Lyonel is still wearing the skirts he had danced around in, and the part of Dunk which had served as a squire insists that he should rid Lyonel of them so that he may rest in comfort. Good sense prevails though, strongly influenced by Dunk’s ineptitude for anything that borders on sexual, despite the fact that even a minute longer would have likely seen Lyonel divesting them of their garments. It’s easy at this stage for Dunk to curse himself for the pleasure which he’d so readily discarded, yet there’s something strangely intimate about watching Lyonel sleep which Dunk covets even more than Lyonel’s body upon his. Perhaps it is a foolhardy kind of trust, yet it settles soft in Dunk’s heart all the same, held in the same place as the memory of Lyonel’s eyes when he realized he wouldn’t push Dunk any further.
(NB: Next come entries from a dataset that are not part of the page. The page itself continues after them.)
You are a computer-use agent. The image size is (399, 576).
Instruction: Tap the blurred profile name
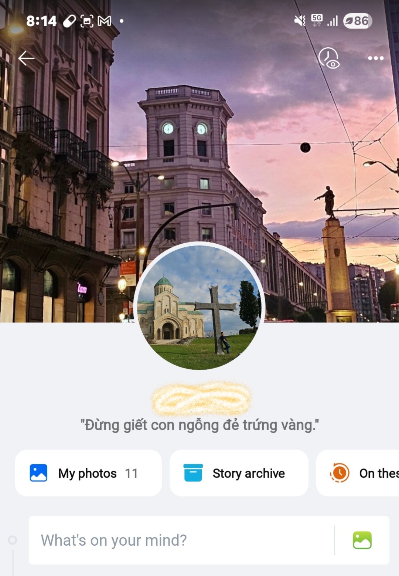(201, 398)
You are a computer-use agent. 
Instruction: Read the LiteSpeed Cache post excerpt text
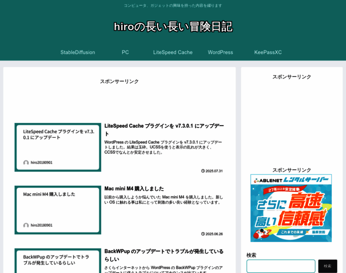pyautogui.click(x=163, y=147)
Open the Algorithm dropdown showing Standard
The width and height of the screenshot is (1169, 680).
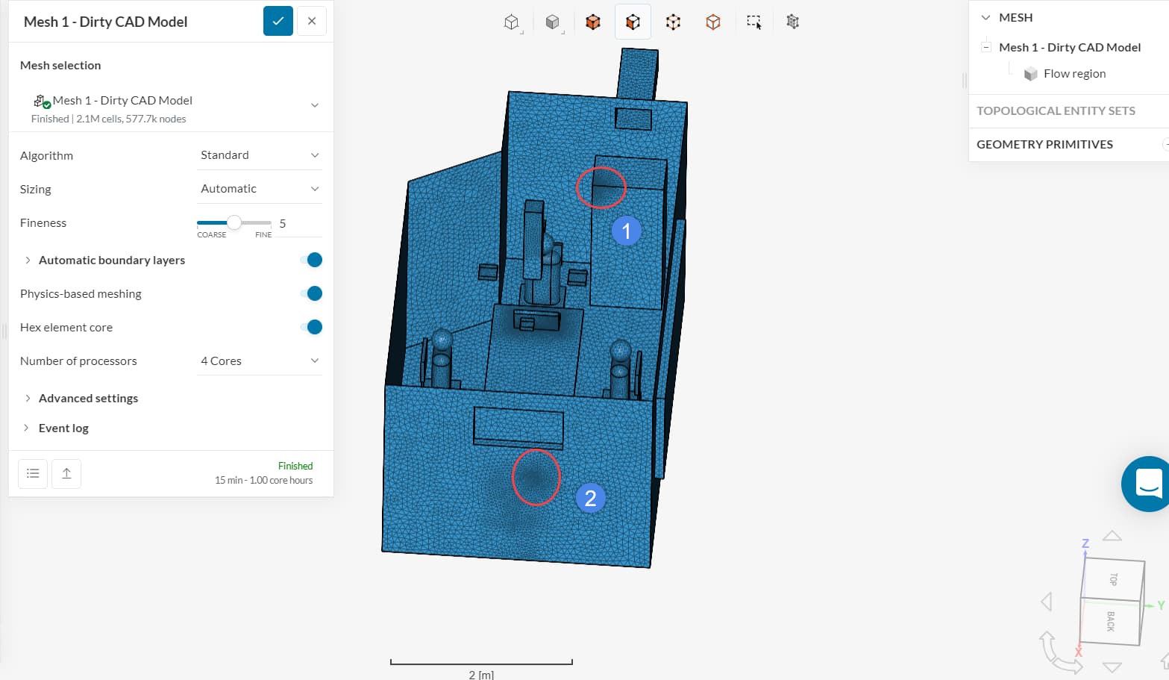click(x=259, y=155)
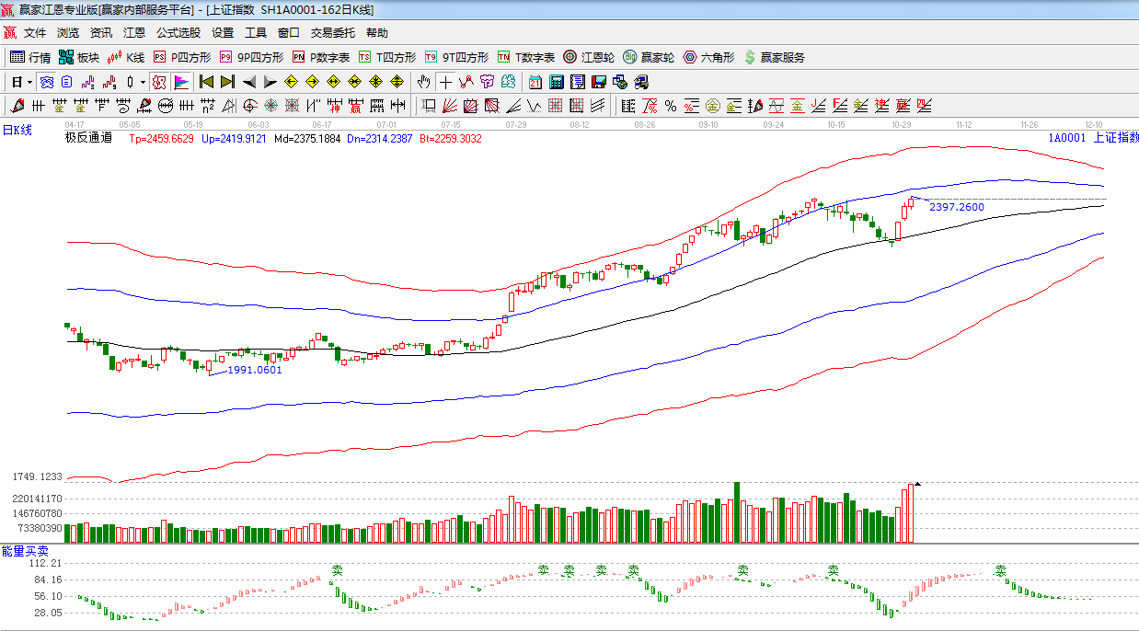
Task: Toggle the 权 adjustment button
Action: pos(159,82)
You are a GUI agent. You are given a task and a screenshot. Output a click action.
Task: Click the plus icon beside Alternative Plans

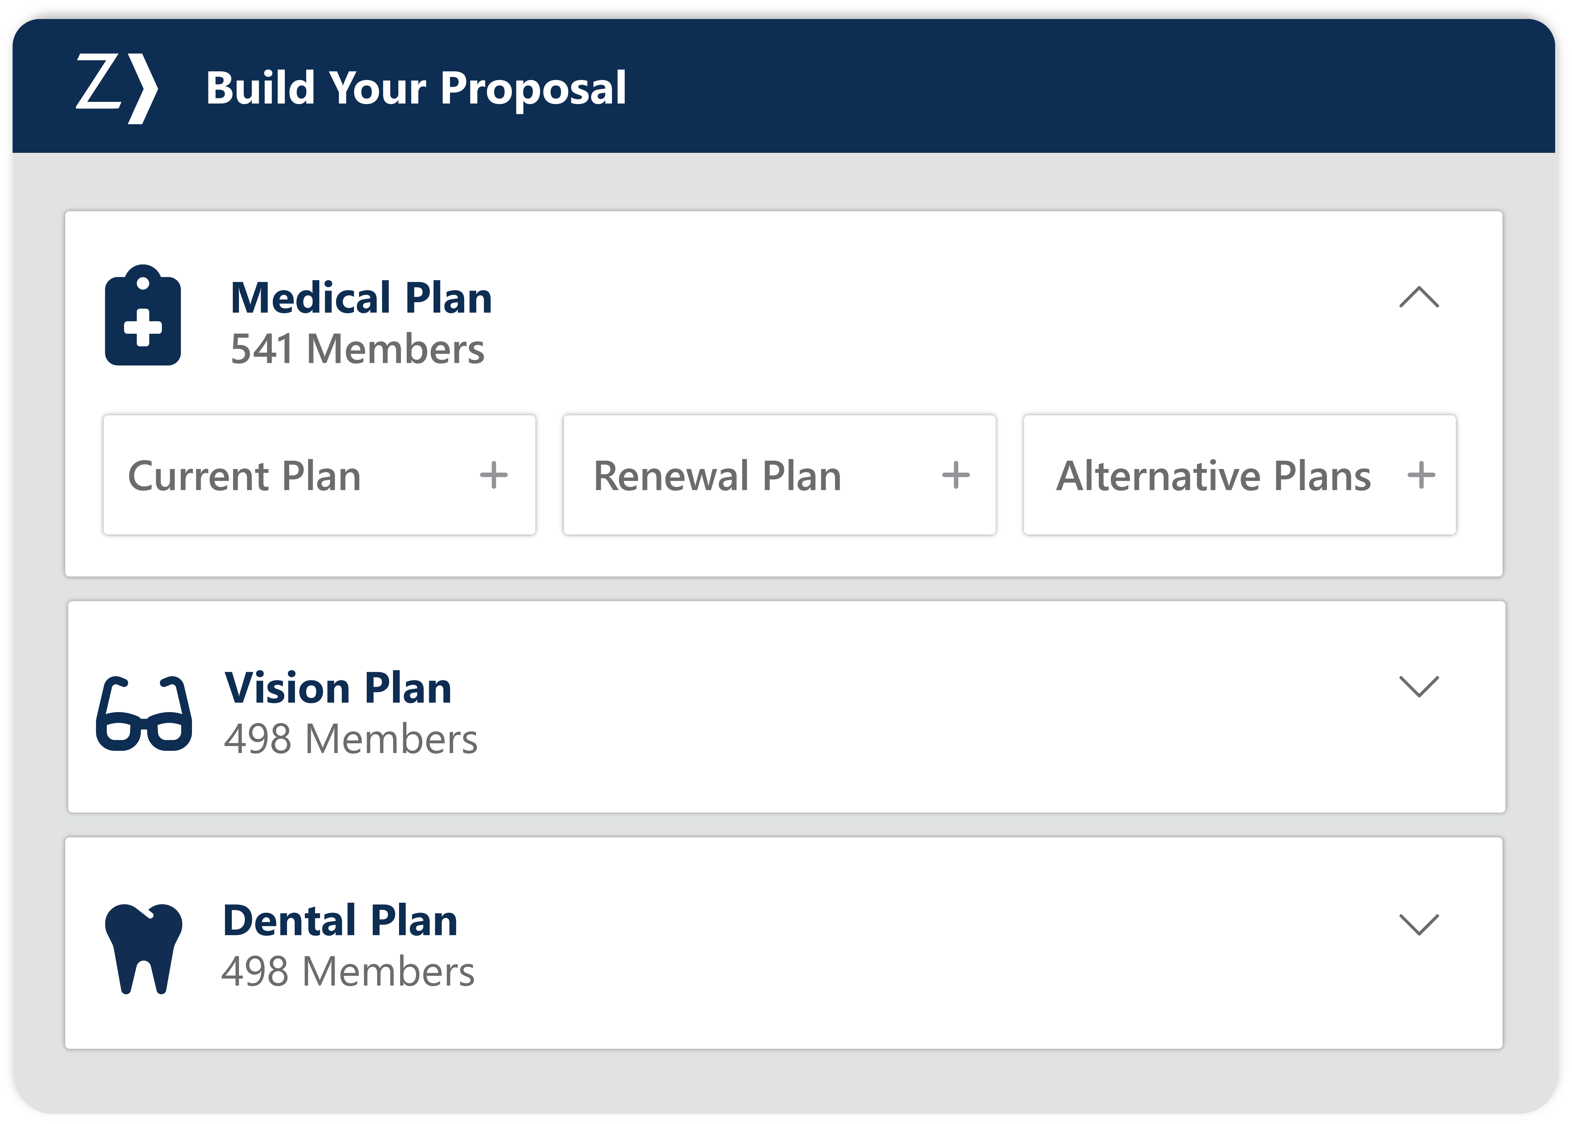(x=1421, y=475)
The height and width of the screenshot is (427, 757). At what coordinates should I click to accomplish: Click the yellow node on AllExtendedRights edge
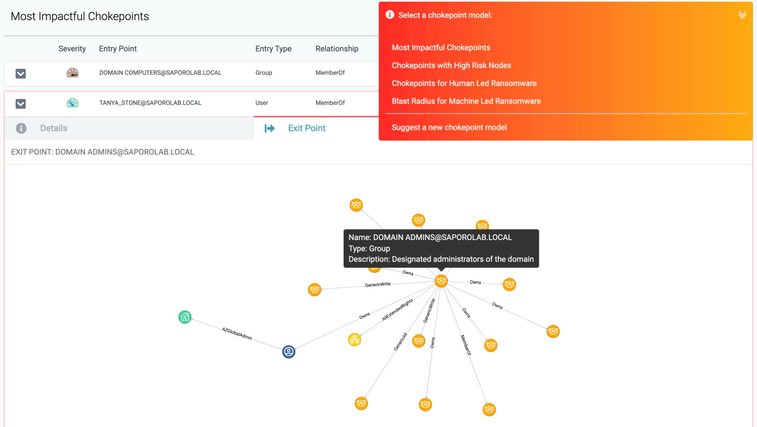(x=355, y=340)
Dunk searches for his tunic on the lavish rug, making sure to remove the antlered crown from atop his head in the process. It feels unsettling, casting aside his lordship for the night without seeking riches or rewards. He was allowed to play highborn oh so briefly, and instead of clinging to what power he could, he’d set aside the singular attention of Lyonel Baratheon, just as he sets aside the crown at the foot of the bed. Then he’s pulling the tunic back on over his head and resuming his life as Dunk the Hedge Knight- itself an ill fitting moniker.
Still, it feels better to wear his skin again.
He spares one final glance back to the sleeping Lyonel Baratheon as he stands at the entrance to the pavilion, his eye catching on the glimmer of his earring. His earring which Dunk now knows the feel of upon his fingertips.
It has been a whirlwind night, one which he will not regret, no matter how much shame it may bring his foolish mind.
A night of endless surprises.
They don’t end here. Not when he finally makes his way back to his camp to find a mouthy boy and a shooting star.